## Fragmento seleccionado
Todas las calles son de tierra. Cuando pasa una moto, una bici o un coche se levanta polvo. Está atardeciendo. Y la conjunción de ambos factores hace que cada vez me detenga más a mirar los contraluces y recrearme en la maravilla de la cálida luz del desierto del Sahara.


            En el centro del pueblo hay muchos comercios. Toda la calle principal, que es la carretera, está llena de comercios. Comercios de todo lo que se necesita en un oasis: alimentos, ropa, pequeños electrodomésticos, cacharros de plástico, pinturas, harinas, piensos para las gallinas, recipientes tradicionales, barberías, lugares para sentarse y tomar el té, frutas, naranjas, chuches y asadores de boniatos.


 Sí, en España hay las vendedoras de castañas asadas, aquí hay vendedores de boniatos asados (yo les llamaba batatas, pero parece ser que se llaman boniatos).  La paz y la calma del desierto parece que se contagia a sus habitantes. 



          Al hombre que va vendiendo cubos de plástico con su carro me lo encuentro numerosas veces. El parece que no tiene prisa: se detiene con un vendedor de boniatos asados, luego con otro, luego con un grupo de hombres y se está un buen rato charlando; y cuando creo que ya ha desaparecido le veo aparecer hablando con la gente mientras su burrito sigue andando y veo que se detiene en medio de la calle para hablar con un amigo. ¡Qué feliz parece! No creo que esté estresado, pero imagino que sus preocupaciones serán muy similares a las nuestras, aunque con otra óptica y con otra trascendencia.

## Enunciado de la tarea
Contesta según el fragmento, numerando cada respuesta igual que su pregunta:
1. ¿De qué son todas las calles?
2. ¿Qué se vende asado en este lugar, frente a las castañas asadas de España?
3. ¿Qué vende con su carro el hombre que la voz narrativa se encuentra numerosas veces?

## Extracto de datos
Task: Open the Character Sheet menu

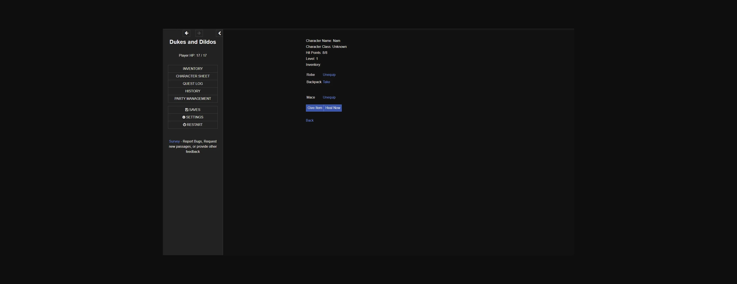Action: pyautogui.click(x=193, y=76)
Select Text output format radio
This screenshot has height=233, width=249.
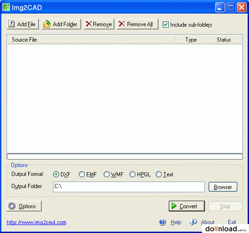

## Resultado del ejercicio
1. De tierra.
2. Boniatos.
3. Cubos de plástico.